6th Circuit, Benchslaps, Insurance, Screw-Ups

Don’t Mock A Legal Argument If You’re Completely Wrong

There’s no better way to introduce this story than by reprinting the opening paragraph of the Sixth Circuit opinion by Judge Raymond Kethledge (citation omitted):

There are good reasons not to call an opponent’s argument “ridiculous,” which is what State Farm calls Barbara Bennett’s principal argument here. The reasons include civility; the near-certainty that overstatement will only push the reader away (especially when, as here, the hyperbole begins on page one of the brief); and that, even where the record supports an extreme modifier, “the better practice is usually to lay out the facts and let the court reach its own conclusions.” But here the biggest reason is more simple: the argument that State Farm derides as ridiculous is instead correct.

Trolls. So. Hard.

Want to know the argument that set off the panel? “Like a Good Neighbor, State Farm is there… with a detailed explanation!
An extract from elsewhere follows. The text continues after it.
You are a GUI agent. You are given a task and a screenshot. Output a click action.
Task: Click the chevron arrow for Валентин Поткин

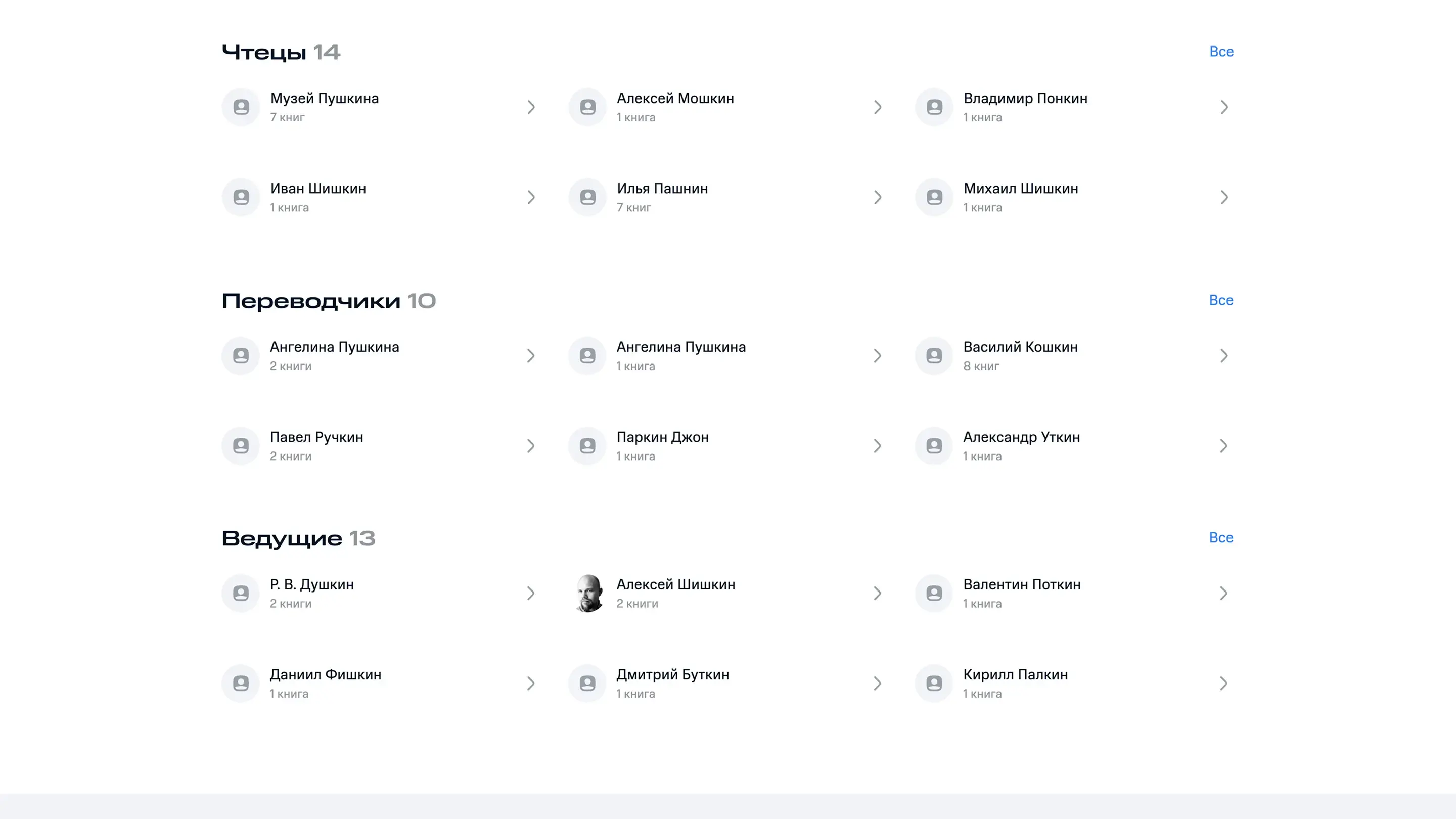[1223, 593]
Nobody likes insurance companies. I’ve heard tell of one particular, prominent federal judge who tells clerks behind closed doors, “Whatever happens, the insurance company loses.”
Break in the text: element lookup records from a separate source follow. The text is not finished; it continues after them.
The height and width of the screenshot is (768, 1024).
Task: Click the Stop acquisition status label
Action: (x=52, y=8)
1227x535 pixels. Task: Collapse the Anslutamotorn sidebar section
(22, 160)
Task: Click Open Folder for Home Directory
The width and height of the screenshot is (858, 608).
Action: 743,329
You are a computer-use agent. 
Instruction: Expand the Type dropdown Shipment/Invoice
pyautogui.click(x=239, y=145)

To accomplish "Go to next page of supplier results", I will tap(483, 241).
Given the prevailing mood of the country, you’d think carriers would rein in the douchebaggery in their briefing. Instead, State Farm called out their opponent’s argument as “ridiculous” — and the Sixth Circuit treated the insurance giant to a segment of “When Keeping It Real Goes Wrong.

Barbara Bennett was out walking her dog when she got hit by a car. A car insured by State Farm. Since the driver of the car was at fault, Bennett went to collect from State Farm. But State Farm’s policy only covered occupants of the car. Bennett argued that, to the extent the accident threw her onto the hood of the car like she was in a Whitesnake video, she was an occupant of the vehicle. That does sound a little ridiculous.

But the problem for State Farm is that the Sixth Circuit read the definitions in the policy.

Here, as a matter of ordinary English usage, one might be skeptical that Bennett was an “occupant” of the Fusion during the time she was on its hood. Occupants are normally inside vehicles, not on them. But the parties to a contract can define its terms as they wish; and State Farm has done so here. Its policy for the Fusion defines “occupying” as “in, on, entering or alighting from.” And the parties have stipulated that Bennett was on the Fusion—specifically, on its hood—and that she “suffered further bodily injuries” while she was there.

Bennett was almost certainly “on” the vehicle, as well as alighting from it at high speed when the driver slammed on the brakes. This is the problem with complex contracts: creating definitions that deviate from common meaning will almost always come back to haunt the drafter. Actually, State Farm knows a thing or two about how shoddy definitions can screw someone over. Check out the French model at the end of this video.

The lawyers getting the thorough lesson in civility are Richard Garner and Gregory Collins of Davis & Young. Cheer up, guys. I’m sure State Farm will cover the damages of the Sixth Circuit running you over.